# Should I use wlan0 or wlp0s26u1u1?

## bluephoenix

Dears,

I am using LINKSYS Compact wireless-G USB adapter and the model number is WUSB54GC. I am using systemd and wpa_supplicant.

I ever used to use wlan0 when I deploy my wifi connection. Everything is OK at that time. But as I updated new kernel (now is 3.12.13) some days ago, I remember some documents suggest me to use wlp0sxxxxxx this kind of interface presentation as a trend. So I disabled all of the valid configuration in "/etc/udev/rules.d/70-persistent-net.rules". So the system gave me "wlp0s26u1u1" as the new wlan interface. And then the problem comes. 
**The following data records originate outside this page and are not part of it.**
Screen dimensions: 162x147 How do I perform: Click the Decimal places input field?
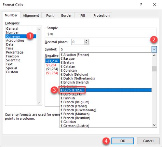[78, 42]
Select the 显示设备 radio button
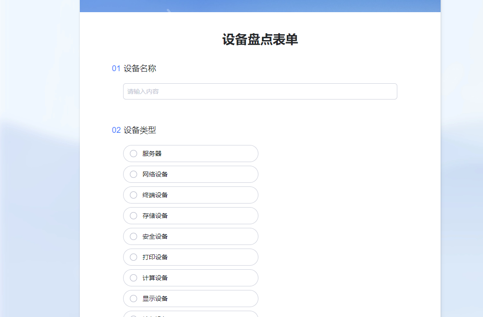The width and height of the screenshot is (483, 317). click(x=133, y=299)
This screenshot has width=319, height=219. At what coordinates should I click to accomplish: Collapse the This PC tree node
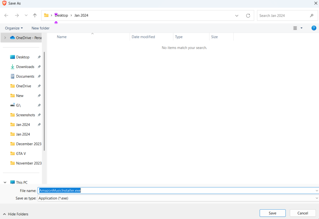click(5, 183)
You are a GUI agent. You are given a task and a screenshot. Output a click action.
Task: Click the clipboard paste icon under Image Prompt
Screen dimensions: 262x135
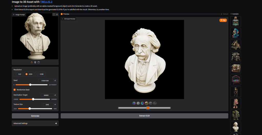click(x=39, y=62)
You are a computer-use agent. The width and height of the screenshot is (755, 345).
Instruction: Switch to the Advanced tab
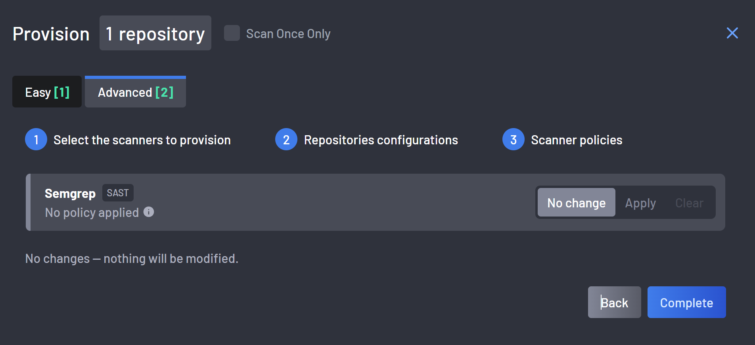135,92
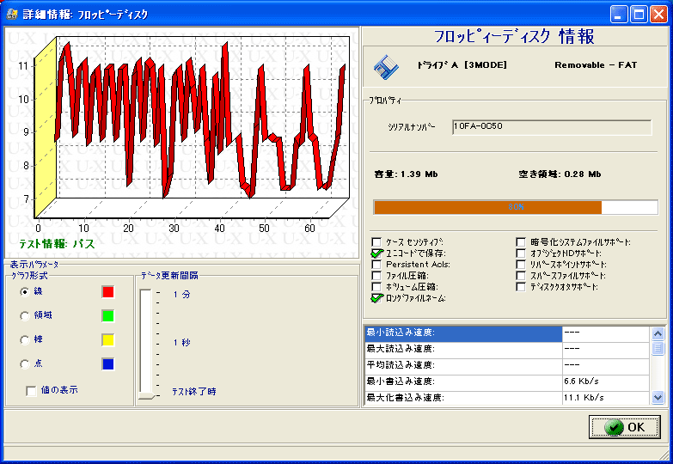Toggle the ファイル圧縮 checkbox
This screenshot has height=464, width=673.
377,276

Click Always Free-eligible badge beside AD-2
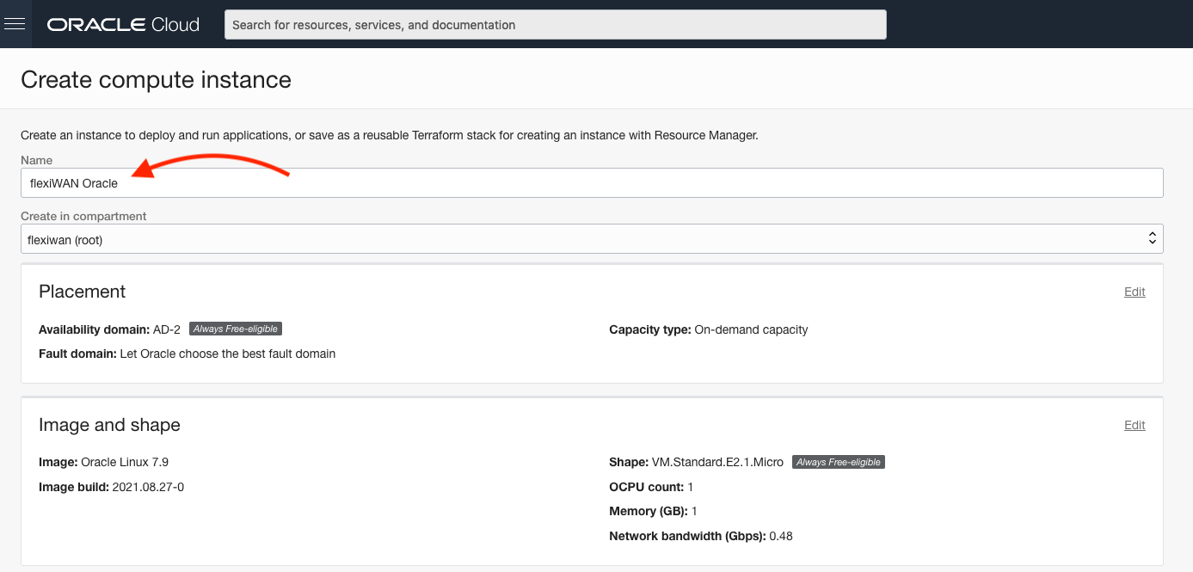click(x=236, y=329)
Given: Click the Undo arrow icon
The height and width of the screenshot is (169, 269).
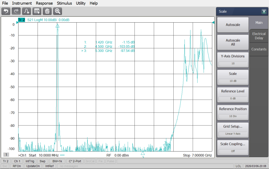Looking at the screenshot, I should click(x=6, y=11).
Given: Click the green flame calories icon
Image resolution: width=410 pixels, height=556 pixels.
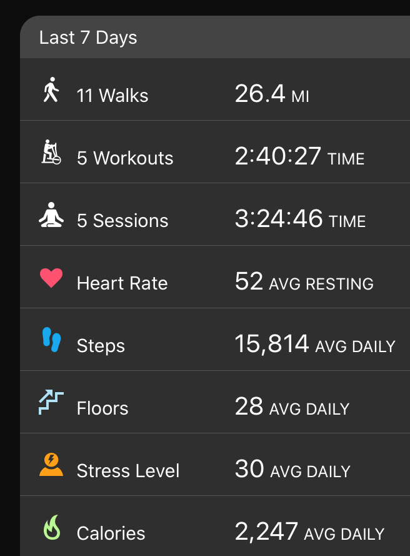Looking at the screenshot, I should coord(52,527).
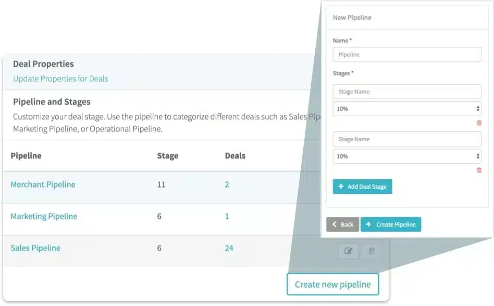Open the Marketing Pipeline link
This screenshot has width=494, height=306.
[x=44, y=216]
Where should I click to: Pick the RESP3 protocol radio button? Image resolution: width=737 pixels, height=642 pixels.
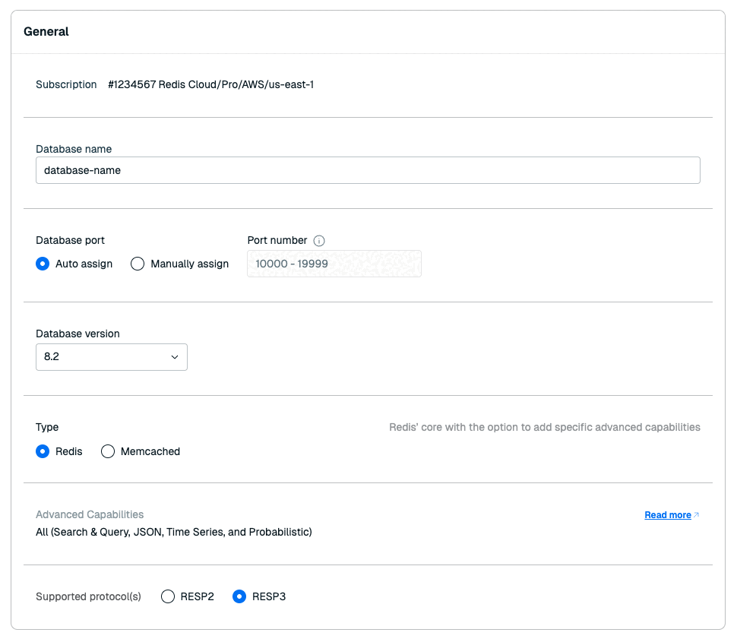click(x=239, y=596)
When I boot or reboot my computer, the system cannot correctly activate the wlan interface. I mean if I use "ifconfig" command, the wlan interface cannot be displayed, whatever "wlan0" or "wlp0s26u1u1". But if I use "lsusb" command, the dongle can be displayed. But if I plug and insert the USB dongle manually, everything becomes OK. I mean if I use "ifconfig" to show, the "wlp0s26u1u1" interface could be displayed, the IP address could be given by the wifi router and I can surf the internet also.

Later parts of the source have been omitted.